-- THE DATA follows --

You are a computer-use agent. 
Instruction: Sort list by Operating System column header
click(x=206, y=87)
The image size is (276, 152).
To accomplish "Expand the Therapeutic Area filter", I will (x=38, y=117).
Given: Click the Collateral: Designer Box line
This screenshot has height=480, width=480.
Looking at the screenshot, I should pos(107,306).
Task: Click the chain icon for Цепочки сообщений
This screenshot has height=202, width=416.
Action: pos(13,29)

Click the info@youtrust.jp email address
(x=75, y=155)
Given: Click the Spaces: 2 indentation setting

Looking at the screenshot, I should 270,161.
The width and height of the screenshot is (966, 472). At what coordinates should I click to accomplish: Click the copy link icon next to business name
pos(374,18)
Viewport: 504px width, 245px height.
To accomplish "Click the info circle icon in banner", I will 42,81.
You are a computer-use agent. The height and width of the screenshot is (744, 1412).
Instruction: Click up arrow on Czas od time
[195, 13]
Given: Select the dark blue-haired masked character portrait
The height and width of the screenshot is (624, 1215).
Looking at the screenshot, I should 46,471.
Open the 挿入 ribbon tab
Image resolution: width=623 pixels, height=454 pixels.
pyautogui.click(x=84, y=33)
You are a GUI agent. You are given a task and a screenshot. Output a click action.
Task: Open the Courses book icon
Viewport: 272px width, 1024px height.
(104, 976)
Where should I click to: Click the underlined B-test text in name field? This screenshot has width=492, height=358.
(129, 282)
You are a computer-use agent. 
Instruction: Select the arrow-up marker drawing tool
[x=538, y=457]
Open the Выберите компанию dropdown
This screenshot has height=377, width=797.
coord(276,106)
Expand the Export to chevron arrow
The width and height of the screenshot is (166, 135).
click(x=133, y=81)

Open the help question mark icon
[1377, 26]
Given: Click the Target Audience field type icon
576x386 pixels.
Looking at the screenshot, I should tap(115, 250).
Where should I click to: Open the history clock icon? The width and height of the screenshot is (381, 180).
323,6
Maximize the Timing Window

-- THE DATA concluded --

#### [PROBLEM REQUIREMENTS]
Only the last part of the records is wanted. Repeat it exactly, beginning at the line containing "The width and height of the screenshot is (966, 472)." and ending at the final line.

#### [EXPECTED OUTPUT]
The width and height of the screenshot is (966, 472). At what coordinates should I click to accomplish: Click the copy link icon next to business name
pos(374,18)
Viewport: 504px width, 245px height.
To accomplish "Click the info circle icon in banner", I will 42,81.
You are a computer-use agent. The height and width of the screenshot is (744, 1412).
Instruction: Click up arrow on Czas od time
[195, 13]
Given: Select the dark blue-haired masked character portrait
The height and width of the screenshot is (624, 1215).
Looking at the screenshot, I should 46,471.
Open the 挿入 ribbon tab
Image resolution: width=623 pixels, height=454 pixels.
pyautogui.click(x=84, y=33)
You are a GUI agent. You are given a task and a screenshot. Output a click action.
Task: Open the Courses book icon
Viewport: 272px width, 1024px height.
(104, 976)
Where should I click to: Click the underlined B-test text in name field? This screenshot has width=492, height=358.
(129, 282)
You are a computer-use agent. 
Instruction: Select the arrow-up marker drawing tool
[x=538, y=457]
Open the Выберите компанию dropdown
This screenshot has height=377, width=797.
coord(276,106)
Expand the Export to chevron arrow
The width and height of the screenshot is (166, 135).
click(x=133, y=81)

Open the help question mark icon
[1377, 26]
Given: Click the Target Audience field type icon
576x386 pixels.
Looking at the screenshot, I should tap(115, 250).
Where should I click to: Open the history clock icon? The width and height of the screenshot is (381, 180).
323,6
Maximize the Timing Window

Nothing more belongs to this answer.